Ear infections can be painful, and since they can occur before a child can talk, parents often wonder how they can tell if their child has an infection. The National Institutes of Health (NIH) offers these signs to look for.
- Tugging or pulling at the ear(s)
- Fussiness and crying
- Trouble sleeping
- Fever (especially in infants and younger children)
- Fluid draining from the ear
- Clumsiness or problems with balance
- Trouble hearing or responding to quiet sounds
A pediatrician will often refer to an ENT physician if a child has recurring ear infections defined as three such infections in a six-month period, of four within a year; or if they have chronic fluid in the ear. If fluid is present for more than three months, they should be seen by a specialist, and ear tubes to prevent fluid build-up may be considered.
Eustachian tube disorders are not just seen in children but in adults, too. Dr. Samantha Dixon, audiologist at Chicago ENT notes, “Usually a patient will complain of having muffled hearing, or a feeling of pressure or water in the ear or clicking or popping. Popping means that your ear is trying to regain a balance of pressure. When there’s too much or too little popping, that could indicate a problem. If the ENT doctor suspects a pressure imbalance, the patient will usually be sent down the hall to the audiology team, especially if the patient reports reduced or impaired hearing.

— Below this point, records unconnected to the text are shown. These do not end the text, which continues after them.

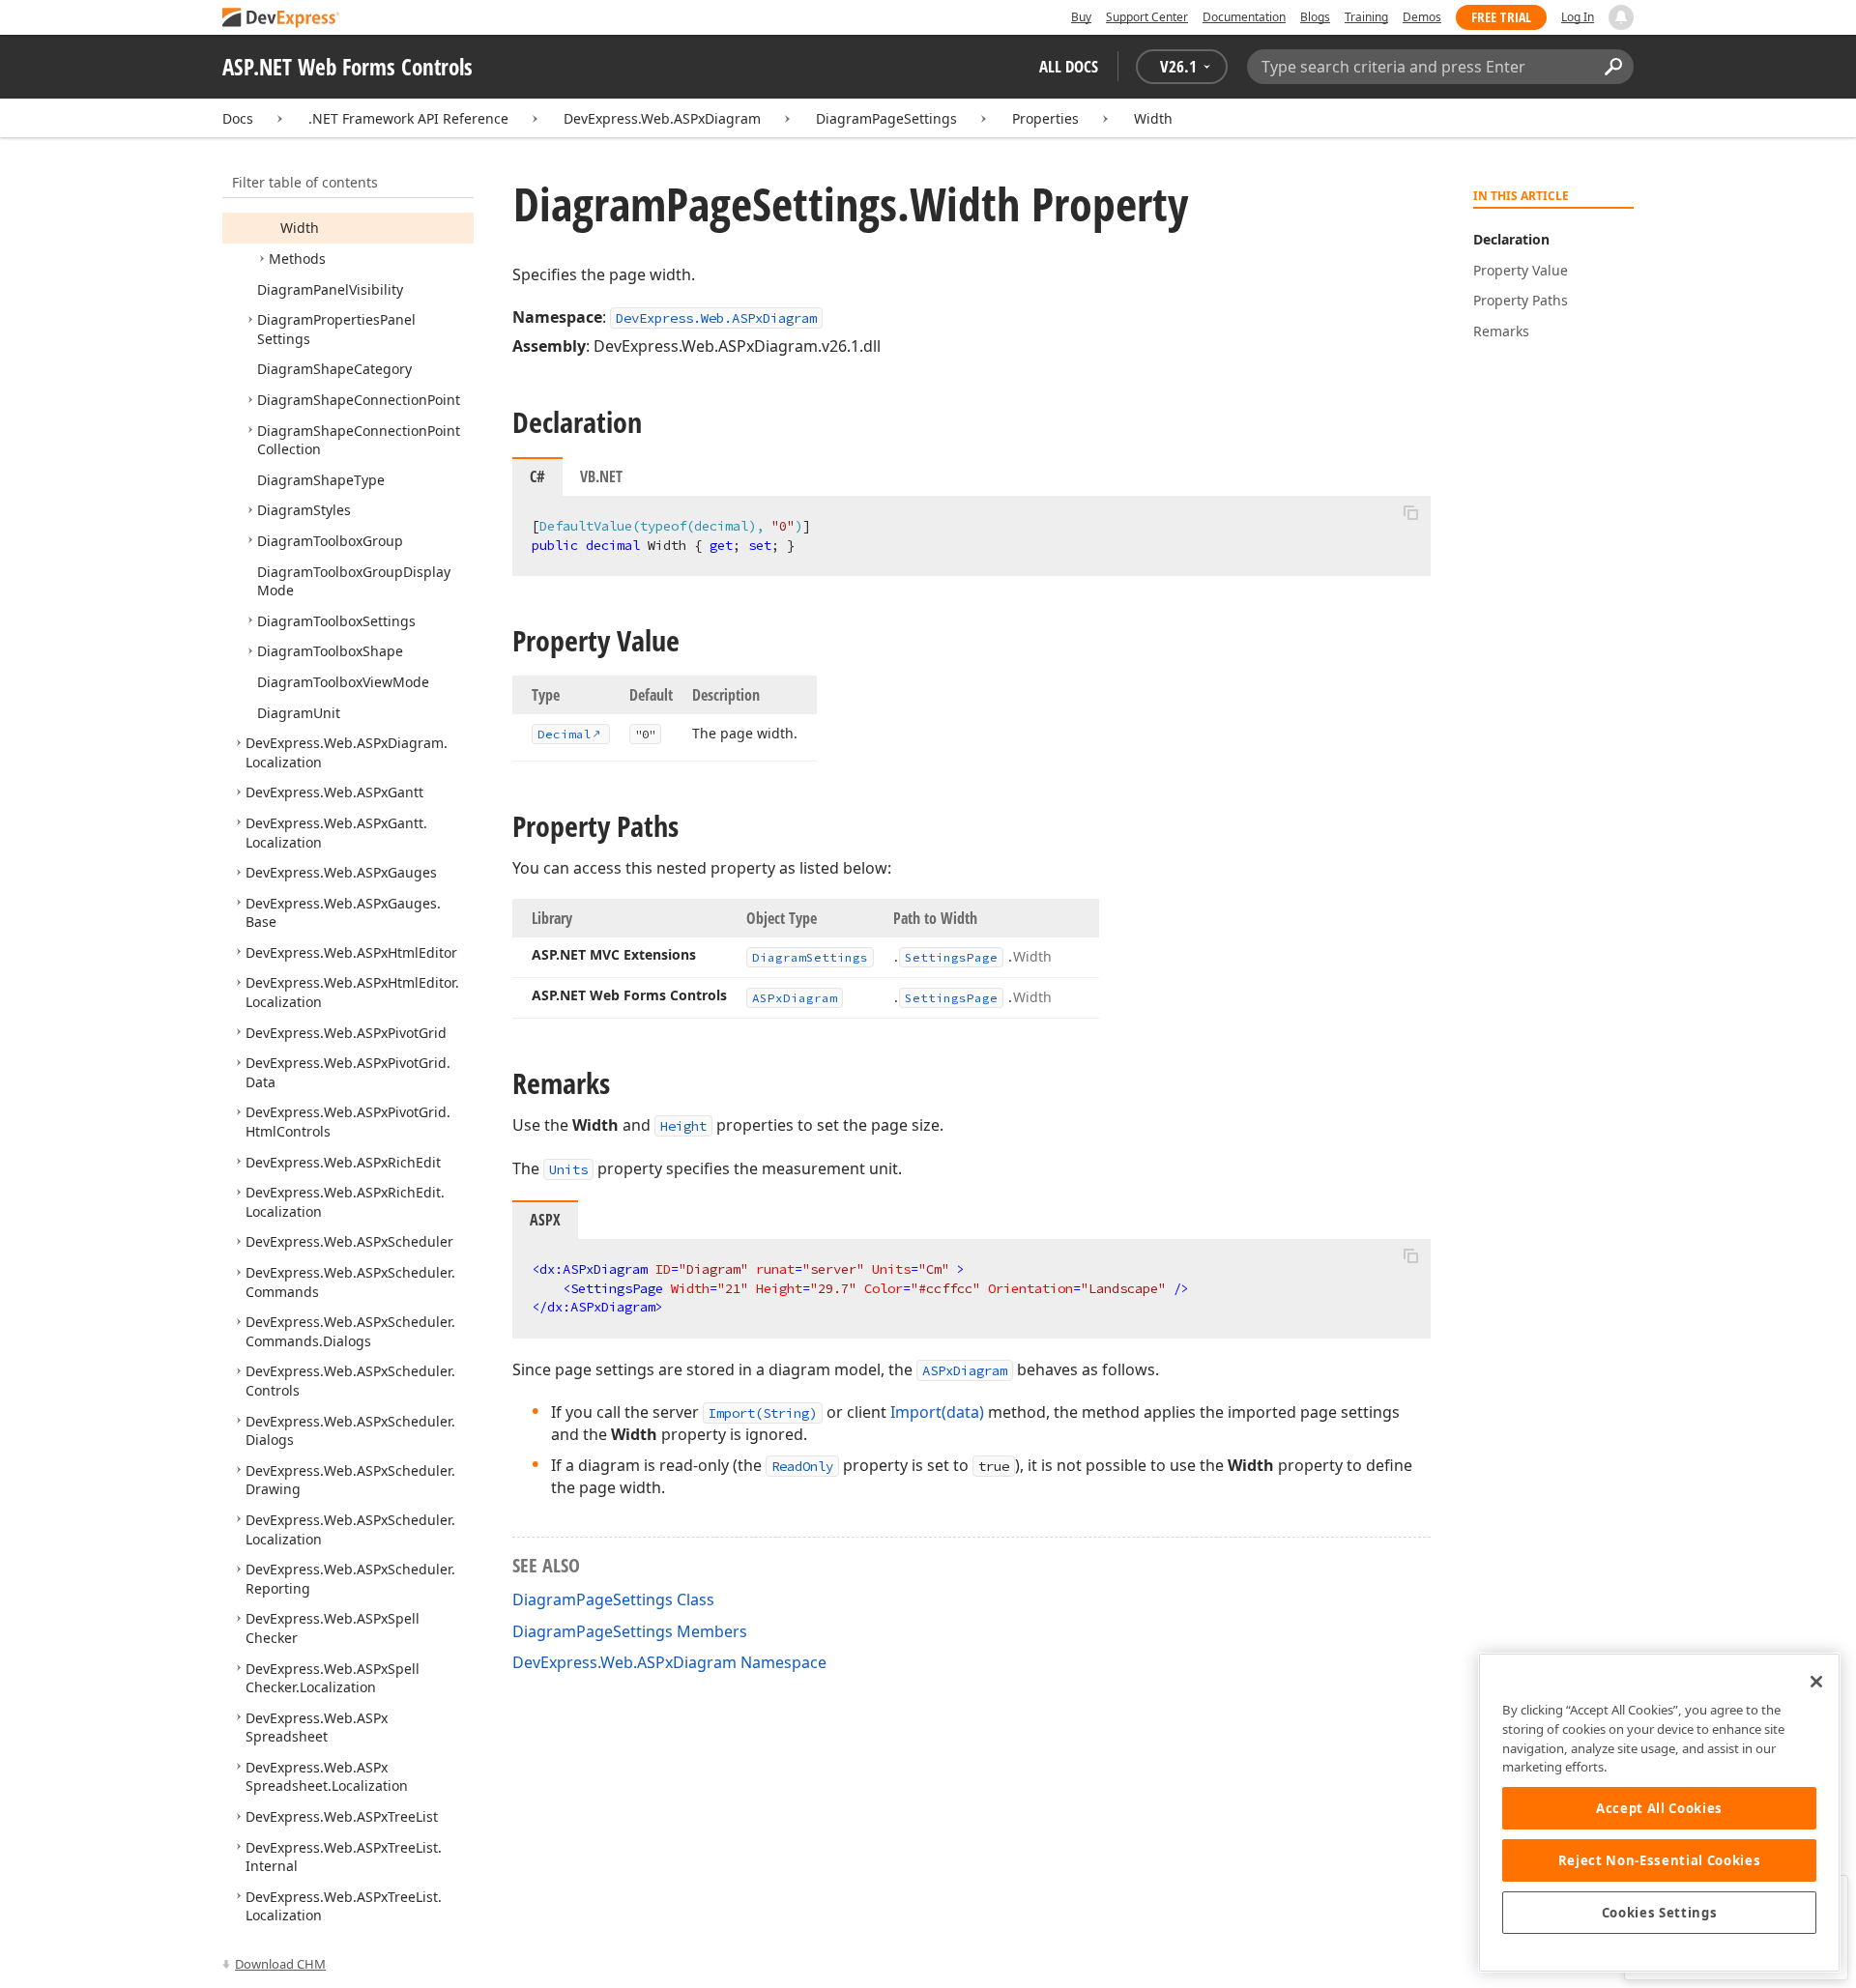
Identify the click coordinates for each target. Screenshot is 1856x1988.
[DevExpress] (281, 19)
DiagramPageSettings (886, 118)
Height (683, 1126)
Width (1153, 118)
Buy (1081, 17)
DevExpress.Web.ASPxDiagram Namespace (669, 1662)
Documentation (1244, 17)
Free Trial (1501, 17)
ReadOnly (802, 1466)
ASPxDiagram (964, 1370)
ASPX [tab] (545, 1219)
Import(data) (937, 1412)
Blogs (1315, 17)
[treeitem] (299, 227)
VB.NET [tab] (601, 476)
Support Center (1147, 17)
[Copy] (1410, 512)
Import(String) (763, 1413)
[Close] (1816, 1681)
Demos (1422, 17)
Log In (1577, 17)
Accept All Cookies (1659, 1808)
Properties (1045, 118)
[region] (1659, 1813)
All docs (1068, 66)
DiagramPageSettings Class (613, 1599)
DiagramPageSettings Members (629, 1631)
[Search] (1613, 66)
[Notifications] (1621, 17)
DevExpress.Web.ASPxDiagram (662, 118)
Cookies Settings (1660, 1912)
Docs (237, 118)
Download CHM (280, 1964)
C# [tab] (537, 476)
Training (1366, 17)
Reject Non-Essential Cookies (1659, 1860)
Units (568, 1169)
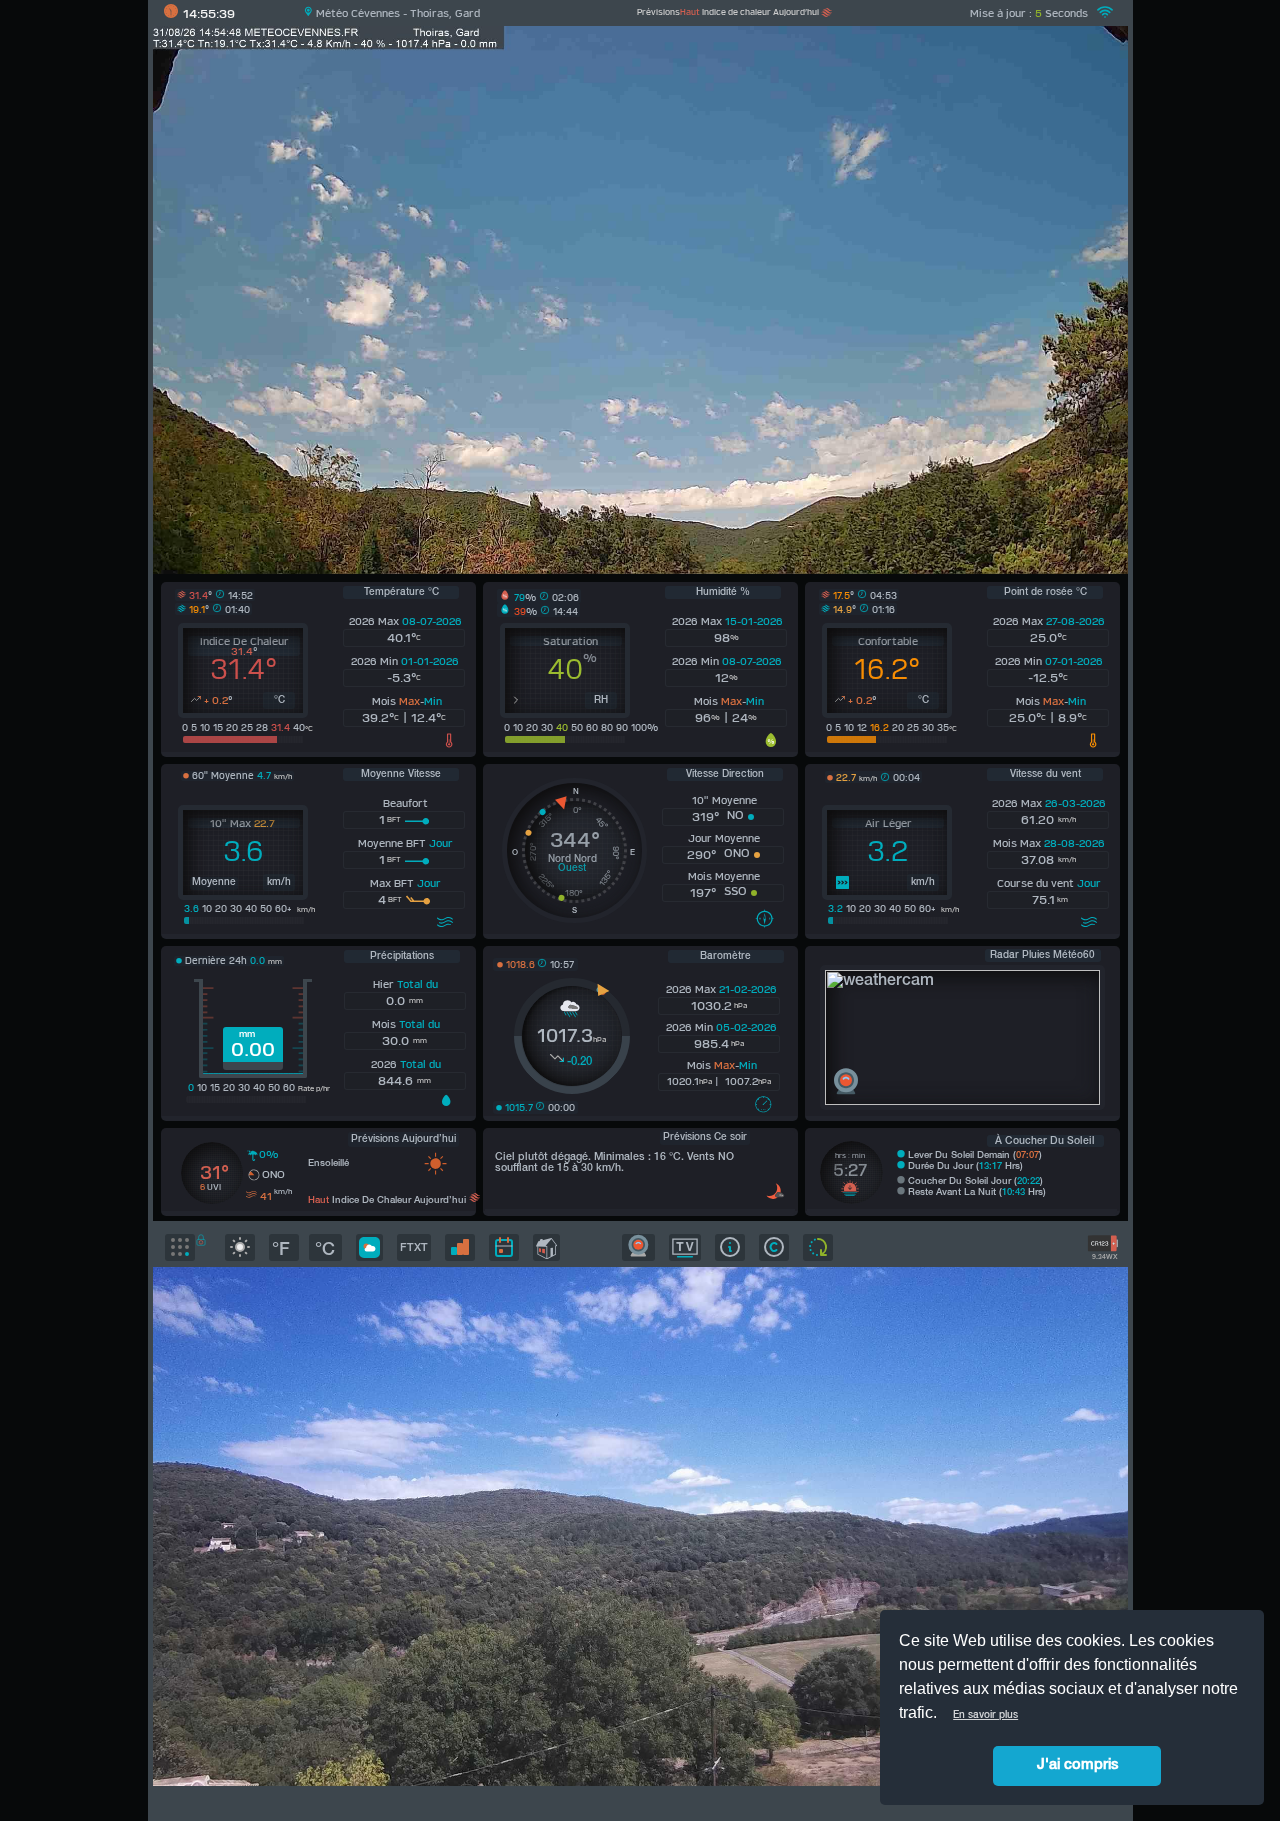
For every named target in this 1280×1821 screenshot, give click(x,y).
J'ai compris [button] (1077, 1765)
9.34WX (1103, 1257)
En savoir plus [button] (985, 1715)
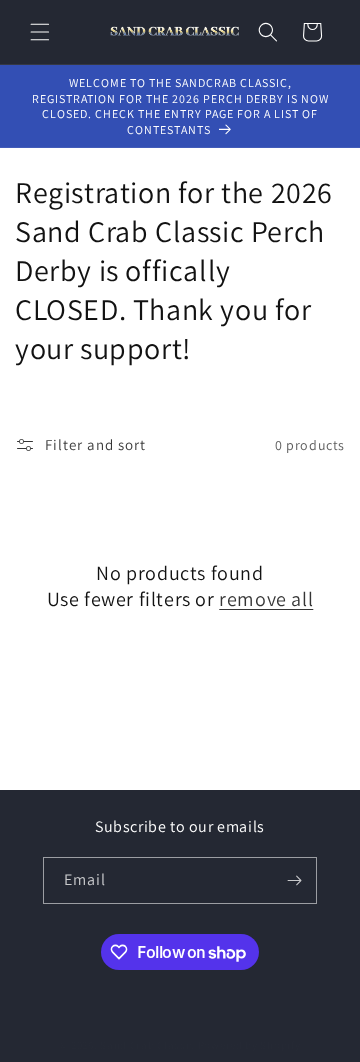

“With both children and adults, an audiologist will perform a tympanometry test to assess pressure in the middle ear space,” says Dr. Dixon. “We test to show if there is swelling, fluid, of pressure imbalance preventing sound waves from transmitting through the middle ear. We also do a bone conduction test to assess the hearing nerve. Our audiology team works in conjunction with the ENT doctors to assess any structural or nerve disorders than might be going on with a patient, and together we create a treatment plan to restore normal hearing or mitigate any hearing damage.
“It’s really a team approach that we use here at Chicago ENT. The bigger and fuller your toolbox, the more you have to draw from to help the patient.”